Foi este momento que inspirou a minha crónica de hoje e que é de certa forma a continuação da semana passada . E será sempre assim que pretendo construir esta coluna, caro leitor, ou seja : partindo de notícias, imagens ou episódios que surgem no nosso quotidiano, mas indo além dos títulos. Quero trazer aqui uma reflexão mais profunda, um convite a olhar para além do óbvio e pensar sobre o que estes acontecimentos revelam sobre a nossa sociedade e sobre o nosso quotidiano.
Urbanidade. Uma palavra antiga, que muitos já tratam como obsoleta, mas que permanece essencial. Em tempos, nas terras mais humildes, usava-se simplesmente o termo “boa educação” — uma expressão clara e acessível que traduzia o respeito pelos outros e por nós próprios. Mas urbanidade é mais do que cortesia: é o fio invisível que mantém a ordem social, permitindo que o diálogo, mesmo em situações de forte discordância, se mantenha dentro dos limites da civilidade.
Quando penso na imagem daquele parlamento e nos gestos captados pela lente do fotógrafo, lembro-me de que a urbanidade não é apenas um dever para com o outro — é também uma forma de respeito próprio. Ao ceder à grosseria, à provocação ou ao insulto fácil, não estamos apenas a atacar alguém. Estamos a perder algo de essencial em nós: a dignidade, o autocontrolo e a integridade.
Como advogada, aprendi desde cedo a importância deste princípio. O Código Deontológico da nossa profissão, um decreto-lei vinculativo, impõe o dever de urbanidade entre colegas. Não se trata de mera formalidade, mas de uma regra que reconhece que mesmo em confrontos judiciais — por vezes intensos e emocionais — o respeito deve ser a base. Se esta exigência é feita a advogados, como não a aplicar aos nossos representantes políticos?
A pergunta que a manchete do Expresso levanta é legítima: por que não existem em Portugal mecanismos semelhantes aos de outros países europeus, onde deputados mal-educados enfrentam multas, cortes salariais ou até a expulsão? Num contexto em que os nossos representantes são eleitos para zelar pelo bem público, a ausência de consequências para comportamentos indignos é preocupante.

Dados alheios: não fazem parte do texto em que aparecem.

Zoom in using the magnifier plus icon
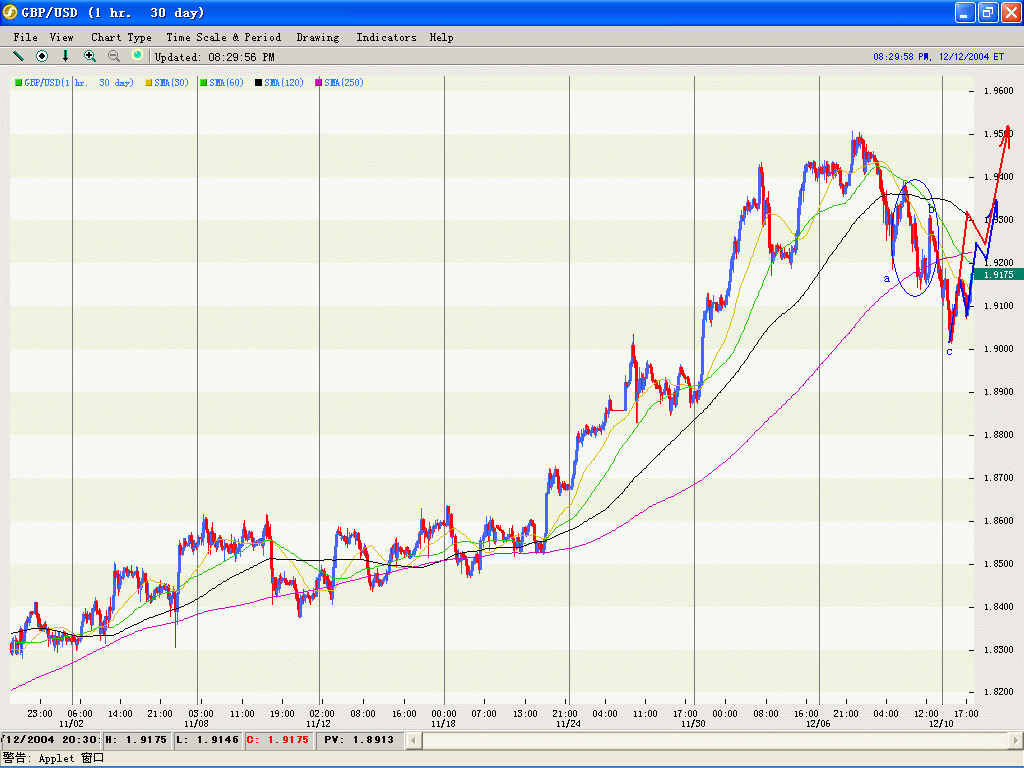(90, 57)
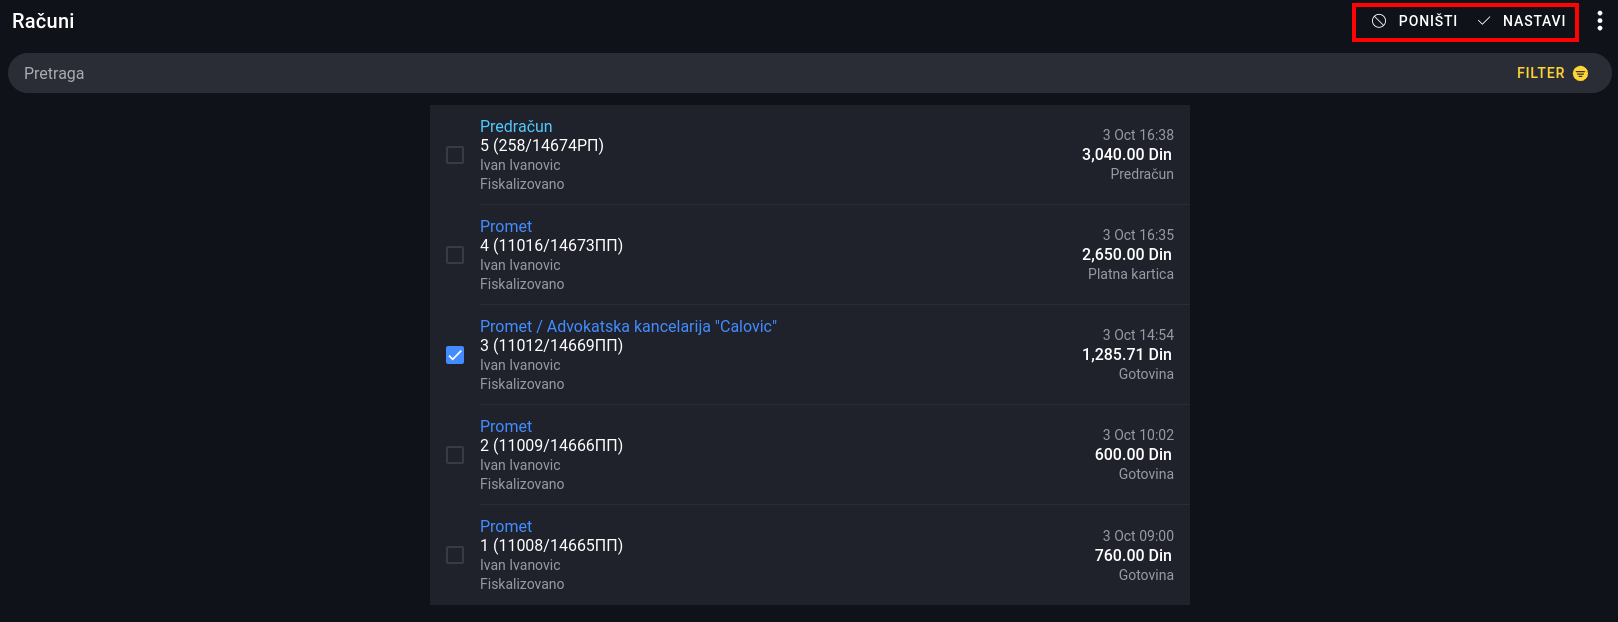The height and width of the screenshot is (622, 1618).
Task: Click the Nastavi checkmark icon
Action: point(1484,21)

Mas esta reflexão não se esgota no parlamento. O declínio da urbanidade alastra-se por toda a sociedade — das redes sociais às ruas, das escolas aos locais de trabalho. Vivemos tempos em que o ruído se sobrepõe ao diálogo, onde o insulto rápido vale mais do que o argumento ponderado. E isto levanta questões profundas sobre os valores que estamos, ou não, a transmitir.
Recordo-me das antigas aulas de Religião e Moral, onde se falava de valores, caráter e bons costumes. Embora compreenda a necessidade de separar religião e ensino público, temo que nesse processo tenhamos perdido discussões importantes sobre ética e convivência social. A moral não pertence apenas às religiões , pertence à própria humanidade. Sem princípios básicos de respeito mútuo, não há espaço para uma sociedade civilizada. Aquelas aulas tinham por isso um valor muito grande para mim. Era ali que que explorava e discutia os conflitos morais que iam surgindo numa mente de adolescente. E hoje onde criamos os espaços para tal ? Falamos de moral onde ? E de boa educação ?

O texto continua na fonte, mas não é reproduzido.